Dentro de lo que cabe, se considera una persona que prefería evitar conflictos, sin embargo, cuando veía alguien en apuros, prácticamente salía al rescate de dicha persona. El ejemplo perfecto, era lo que acababa de pasar hace no más de quince minutos, en el que un grupo de hombres le habían robado la bolsa de comida a una niña, de tal vez no más de diez años.

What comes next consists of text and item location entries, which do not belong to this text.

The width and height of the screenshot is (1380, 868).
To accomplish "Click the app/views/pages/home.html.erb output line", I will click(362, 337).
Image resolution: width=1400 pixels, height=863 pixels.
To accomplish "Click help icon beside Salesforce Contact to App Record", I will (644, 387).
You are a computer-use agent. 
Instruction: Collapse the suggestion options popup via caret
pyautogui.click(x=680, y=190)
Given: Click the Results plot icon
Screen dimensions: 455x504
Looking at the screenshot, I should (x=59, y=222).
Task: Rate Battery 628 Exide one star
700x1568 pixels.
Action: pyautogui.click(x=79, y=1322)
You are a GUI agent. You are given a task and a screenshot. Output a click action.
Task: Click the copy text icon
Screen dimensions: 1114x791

Después de haber tenido que desenvainar su espado, al final terminó ahuyentado aquellos bandidos y devolviendo las pertenencias de la niña, la cual le agradeció. Todo había salido bien... Hasta que la mamá de dicha niña llegó, gritando de que se alejara de ellas y en medio del mal entendido, le fue echado agua encima.
No dijo nada por varios segundos, sólo se quedó ahí parado, los abucheos y malos tratos que ha recibido desde que tiene memoria, empezaron a resonar en su cabeza y tuvo que morderse el labio inferior. —... Lo siento mucho —hizo una pequeña reverencia y rápidamente salió de ahí, caminando a paso apresurado hasta dar con una calle oscura. Se reclinó en contra de la pared y observó un momento sus ropas. Ah, era lo único que le faltaba, ahora tendría que buscar la forma de secarse, sería problemático si terminaba por enfermar.